The won slipped as much as 1.7% to 1,218.35 per dollar, its weakest since March 2016. Bulk of the losses came after China set its yuan fixing at a level weaker than 6.9 per dollar for the first time in 2019. The Kospi Index of shares sank 2.5%. South Korean bonds rallied, with the 3-year yield falling to a record low on bets a worsening economic outlook will prompt the central bank to ease policy again.
Pressure on South Korean assets has risen after Tokyo on Friday removed Seoul from a list of trusted export destinations, prompting the latter to say it would do the same. That’s when the export-dependent economy is already caught in the trade-war crossfire between the U.S. and China, its two major trading partners, and is also grappling with a slump in demand for memory chips. Volatility in local financial and foreign-exchange markets may rise, the Bank of Korea warned on Friday.
“Considering the weight of trade woes on the won, further escalation in disputes may weaken the currency to as low as 1,220 per dollar,” said Chang Jaechul, chief economist at KB Securities Co.

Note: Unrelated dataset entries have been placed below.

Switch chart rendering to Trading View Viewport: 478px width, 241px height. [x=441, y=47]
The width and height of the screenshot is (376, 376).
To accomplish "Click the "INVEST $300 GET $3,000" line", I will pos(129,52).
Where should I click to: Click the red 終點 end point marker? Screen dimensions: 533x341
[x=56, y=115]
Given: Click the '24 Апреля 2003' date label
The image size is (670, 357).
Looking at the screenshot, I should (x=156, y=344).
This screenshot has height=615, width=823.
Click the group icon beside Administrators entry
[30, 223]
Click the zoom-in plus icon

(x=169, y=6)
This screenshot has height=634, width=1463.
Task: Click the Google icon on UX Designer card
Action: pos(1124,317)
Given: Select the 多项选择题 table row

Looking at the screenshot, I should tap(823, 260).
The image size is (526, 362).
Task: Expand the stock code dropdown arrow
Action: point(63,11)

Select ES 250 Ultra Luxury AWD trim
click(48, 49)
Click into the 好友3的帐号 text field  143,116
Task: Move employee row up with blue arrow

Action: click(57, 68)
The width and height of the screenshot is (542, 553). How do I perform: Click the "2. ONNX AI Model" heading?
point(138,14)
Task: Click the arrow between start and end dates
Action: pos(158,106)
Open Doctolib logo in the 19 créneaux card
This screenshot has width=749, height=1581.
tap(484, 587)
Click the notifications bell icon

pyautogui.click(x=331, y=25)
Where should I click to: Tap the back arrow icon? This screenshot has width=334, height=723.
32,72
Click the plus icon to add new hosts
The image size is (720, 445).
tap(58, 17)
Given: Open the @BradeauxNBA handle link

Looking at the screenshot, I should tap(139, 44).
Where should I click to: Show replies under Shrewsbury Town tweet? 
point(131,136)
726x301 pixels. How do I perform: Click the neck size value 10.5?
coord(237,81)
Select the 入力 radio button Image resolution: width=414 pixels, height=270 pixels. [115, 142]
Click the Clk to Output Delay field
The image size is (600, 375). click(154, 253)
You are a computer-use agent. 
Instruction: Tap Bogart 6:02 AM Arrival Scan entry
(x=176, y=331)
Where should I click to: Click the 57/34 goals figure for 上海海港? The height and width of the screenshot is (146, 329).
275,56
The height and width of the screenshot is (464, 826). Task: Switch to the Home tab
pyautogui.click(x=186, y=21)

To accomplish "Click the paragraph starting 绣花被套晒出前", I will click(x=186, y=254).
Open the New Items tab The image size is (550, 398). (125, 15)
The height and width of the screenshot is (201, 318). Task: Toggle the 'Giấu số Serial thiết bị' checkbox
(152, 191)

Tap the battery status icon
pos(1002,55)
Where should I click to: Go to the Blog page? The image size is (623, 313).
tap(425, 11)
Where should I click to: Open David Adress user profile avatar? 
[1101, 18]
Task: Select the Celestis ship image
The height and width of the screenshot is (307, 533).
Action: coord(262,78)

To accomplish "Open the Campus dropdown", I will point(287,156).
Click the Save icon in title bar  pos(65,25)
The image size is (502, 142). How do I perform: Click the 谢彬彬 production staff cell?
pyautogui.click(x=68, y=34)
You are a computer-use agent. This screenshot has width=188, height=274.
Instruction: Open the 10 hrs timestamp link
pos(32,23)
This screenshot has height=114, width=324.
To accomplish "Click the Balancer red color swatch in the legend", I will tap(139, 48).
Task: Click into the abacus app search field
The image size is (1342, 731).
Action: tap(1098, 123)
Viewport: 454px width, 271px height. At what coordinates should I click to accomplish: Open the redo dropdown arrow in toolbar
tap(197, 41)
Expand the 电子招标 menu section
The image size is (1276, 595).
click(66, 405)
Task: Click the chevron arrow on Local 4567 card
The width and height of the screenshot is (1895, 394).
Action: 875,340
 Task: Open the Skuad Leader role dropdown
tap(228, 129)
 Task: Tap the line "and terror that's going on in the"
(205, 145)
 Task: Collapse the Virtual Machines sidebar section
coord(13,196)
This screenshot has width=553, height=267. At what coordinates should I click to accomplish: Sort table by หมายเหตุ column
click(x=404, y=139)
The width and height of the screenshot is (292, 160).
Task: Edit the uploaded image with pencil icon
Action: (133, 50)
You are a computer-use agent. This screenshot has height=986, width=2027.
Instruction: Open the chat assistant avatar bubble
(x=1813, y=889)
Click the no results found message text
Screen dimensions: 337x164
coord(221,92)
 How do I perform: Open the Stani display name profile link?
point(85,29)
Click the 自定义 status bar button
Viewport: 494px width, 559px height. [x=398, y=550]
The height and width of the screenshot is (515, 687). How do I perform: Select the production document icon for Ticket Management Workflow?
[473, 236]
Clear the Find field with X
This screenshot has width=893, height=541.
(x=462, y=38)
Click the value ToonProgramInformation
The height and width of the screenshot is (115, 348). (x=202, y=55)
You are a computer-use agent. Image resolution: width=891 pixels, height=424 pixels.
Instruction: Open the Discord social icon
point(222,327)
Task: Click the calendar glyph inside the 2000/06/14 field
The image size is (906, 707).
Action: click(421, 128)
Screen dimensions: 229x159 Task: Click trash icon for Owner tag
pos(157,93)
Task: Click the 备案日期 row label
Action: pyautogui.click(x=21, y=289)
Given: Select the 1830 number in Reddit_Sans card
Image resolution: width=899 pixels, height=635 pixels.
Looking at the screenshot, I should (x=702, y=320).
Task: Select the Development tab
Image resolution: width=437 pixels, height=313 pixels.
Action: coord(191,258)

The won’s drop since July reflects “the risk of growing uncertainties in the market, combined with the broad dollar rally and yuan’s weakness,” he said.
READ: South Korea Exports Fall Again in July as Trade Woes Drag On
The move in the dollar-won pair is “excessive” and “abnormal,” South Korea’s FX authority said on Monday as the won fell past the key 1,200-per dollar mark for the first time since 2017.
That said, analysts say the yuan’s sudden slump is a sign the People’s Bank of China will allow more depreciation after the U.S. vowed to hit the country’s products with new tariffs, adding to the pressure on Asian currencies.
China’s weaker fixing signals more downside for regional currencies, said Qi Gao, a currency strategist at Scotiabank in Singapore.
The tech-heavy Kosdaq Index slumped as much as 5.2%. Samsung Electronics Co., the nation’s biggest stock, dropped for a fourth day.
Investors need to be defensive with their portfolios, considering MSCI Inc.’s plan for reducing Korean equities in a re-balancing scheduled for this month will also be weighing on the stock market, said Park So-yeon, a strategist at Korea Investment & Securities.
South Korea’s benchmark three-year yield slid 7 basis points to 1.199%. It could drop to a fresh record low of 1.10% by year-end as traders add to bets for the BOK to lower the benchmark rate again, said Kang Seungwon, fixed income strategist at NH Investment & Securities Co.
Prime Minister Lee Nak-yon on Sunday urged Japan to correct its “reckless and risky” decision to curb exports to the country. Separately, China’s state-run agricultural firms have now stopped buying American farm goods, and are waiting to see how trade talks progress, according to people familiar with the matter.